• **Excerpted passage**
◇ ◇ ◇ ◇

One of the North West’s most successful dealmakers has admitted she fears a condition called ‘tall poppy syndrome’.
Nicola Merritt is CEO of Cortus Advisory and was speaking at BusinessCloud’s roundtable ahead of International Women’s Day on March 8th, run in association with GM Business Growth Hub.
Tall poppy syndrome refers to a phenomenon in which people criticise or attack someone due to their success.
Award-winning Merritt admitted: “We were talking earlier about tall poppy syndrome and that is perhaps what I am fearing a little at the moment.
“We’ve done very well at Cortus – we’ve had success and celebrated and then I go, ‘oh, no, people are going to come and cut me down’, because we don’t like success in this country, do we?
We think ‘am I right to be successful?’ ‘What will my family think?’ ‘What will people think in our environment?’
“And again, that’s something in our culture which needs to change. We need to lift each other up. We need to celebrate successes. We need to hold people out as role models.
“But I think there’s something at the moment in our culture that just tips the other way. And if someone’s successful, people will think ‘well they can’t have been a good mother at the same time’, or ‘they must be greedy.’
“I believe that in five-10 years’ time, it will have changed and those things just should disappear.”
Merritt said it would be great to wake up and realise there was no need for a Women in Business Forum because the playing field had evened up.
“There’s a lot of talented people that just don’t have the exposure, don’t have the platform, don’t have the stage, and then don’t believe they have a voice, because the world is not set up to allow them to have that voice in many industries,” she said.
“I recruited a female partner a few months ago. I didn’t recruit her because she was female, I recruited her because she was there on merit and she rang me a couple of weeks after accepting the contract and said, ‘I’m pregnant, so obviously I’ll step away from the role and let you find someone else’.
“I said ‘absolutely not. I recruited you because you’re the best person to do that job and I’ve not got a short-term view’.”
Merritt recalled the conversation she had. “I told her: ‘You know, you might be out of the business for six to nine months, or whatever, a year. It doesn’t matter. In the long-term, we’ll work with you to still create that role’.”
She was joined on the roundtable by: Susanna Lawson co-founder, OneFile and Circle of Trust; Alison Ross, chief people and operations director, Auto Trader UK; Janine Smith, director, GM Business Growth Hub; Sharon Amesu, Northwest Business Leadership Team; Lisa Morton, founder and CEO, Roland Dransfield PR; Clare Roberts, CEO, Kids Planet; Kathy Cowell OBE DL, group chairman, Manchester University NHS Foundation Trust; Alison Salas, senior marketing manager, Rochdale Development Agency; Shru Morris, CEO Designate at DSW; Tiffany Thorn, founder & CEO, BiVictriX Therapeutics Ltd; Beckie Taylor, co-founder Tech Returners and Empower; Chris Stott, managing partner, KPMG Manchester; Amanda Ruddiman, director, corporate finance. KPMG; Kirsty Smith, KPMG Emerging Giants team; Emma Birchall, partner, JS (Jackson Stephen); and Christy Foster, managing director, The Nursery Store.

◇ ◇ ◇ ◇

• **Data excerpt**

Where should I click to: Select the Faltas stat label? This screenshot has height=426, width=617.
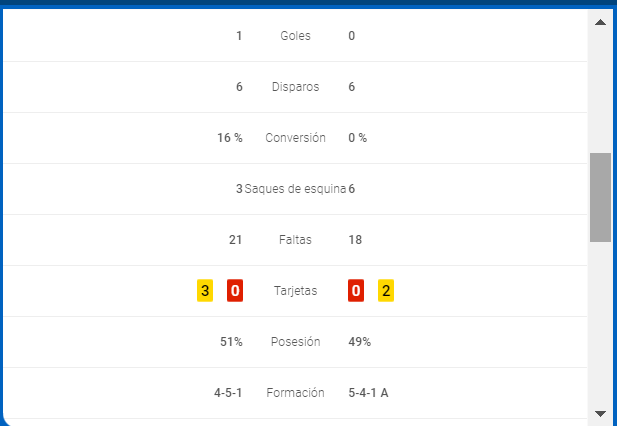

◇ ◇ ◇ ◇

• **List of tasks**
A. Reproduce the passage of the article on tall poppy syndrome from "One of the North" to "Business Growth Hub.", replacing "roundtable" with "panel discussion".
B. In the article on tall poppy syndrome, condense the paragraph beginning "I recruited a female partner a few months ago" into a shorter version that keeps its main facts.
C. According to the article on tall poppy syndrome, which organization is Nicola Merritt CEO of?

• **Exercise results**
A.
One of the North West’s most successful dealmakers has admitted she fears a condition called ‘tall poppy syndrome’.
Nicola Merritt is CEO of Cortus Advisory and was speaking at BusinessCloud’s panel discussion ahead of International Women’s Day on March 8th, run in association with GM Business Growth Hub.

B. A few months earlier, Merritt recruited a female partner on merit rather than because of her gender. A couple of weeks after accepting the contract, the partner called to say she was pregnant and offered to step away so that someone else could be found.

C. Cortus Advisory.